No, it is not his back that is still not fully recovered. It is his contract.
Yelich’s season ended abruptly on August and that was a shame because he was matching his output in the 2018 and 2019 seasons when he became an All-Star and won his first MVP. The team thought they can put off subjecting him to surgery but he was eventually shut down for the season by September while on the 60-day injured list.
Brewers have a chance to do better this year but they have to work around his contract deemed by Bleacher Report as the 8th worst in the league.
Bleacher Report’s Joel Reuter wrote:
His production cratered during the shortened 2020 season, and he tallied just 4.3 WAR over the first three seasons of that shiny new contract, but he has returned to being an impact offensive player the last two years. The 32-year-old was an All-Star this past season for the first time since 2019, hitting .315/.406/.504 for a 151 OPS+ in 315 plate appearances before undergoing season-ending back surgery in August.
For a team like the Brewers on a tight budget, having Yelich account for more than 30 percent of their $70.8 million payroll in 2024 was simply too big of a piece of the pie. That will continue to be the case in the coming years.
Yelich is now on the fourth year of the nine-year, $215 million contract extension he signed in 2020.

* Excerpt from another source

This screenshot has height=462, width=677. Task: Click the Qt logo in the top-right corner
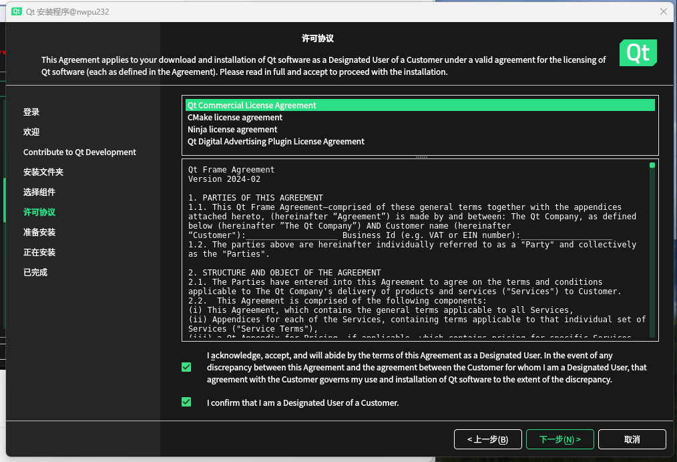[638, 52]
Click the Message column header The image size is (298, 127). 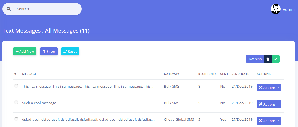point(29,74)
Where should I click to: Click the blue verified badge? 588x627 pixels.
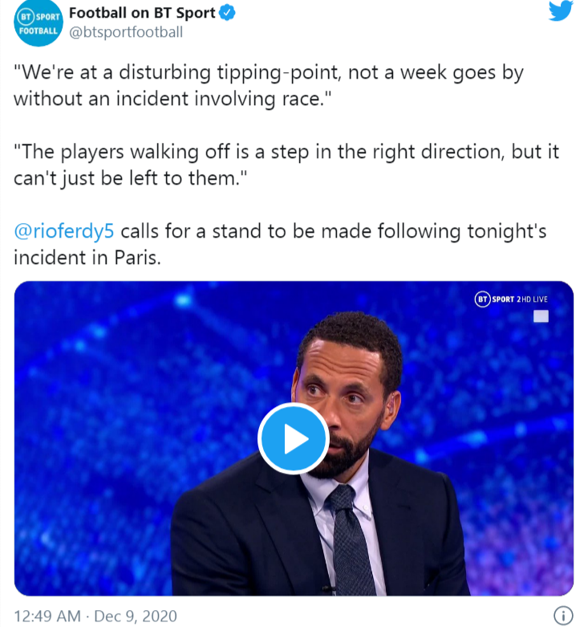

He hasn’t been the same since his All-Star years although he proved last season that he couod still get it done, as he was named to All-Star team before getting shut down.
Brewers 2025 plans and Christian Yelich’s recovery timeline
Major changes are already happening in Milwaukee as the team traded All-Star Corbin Burnes.
They also signed former New York Mets pitcher Vinny Nittoli in September.
Changes are happening but what they are patient about is Yelich.
The team is hopeful that the 30-year-old left fielder will recover and get back to his old play.
Yelich himself is also not worried about his performance once he gets back from the back surgery.
“I think everybody sees ‘back surgery’ and they think, ‘Oh, that’s the end of your career,’” he said back in August.
“But in my mind, that couldn’t be any farther from the truth. I think that it’s going to help me tremendously. I think I’ll feel a lot better than I have in the last few years.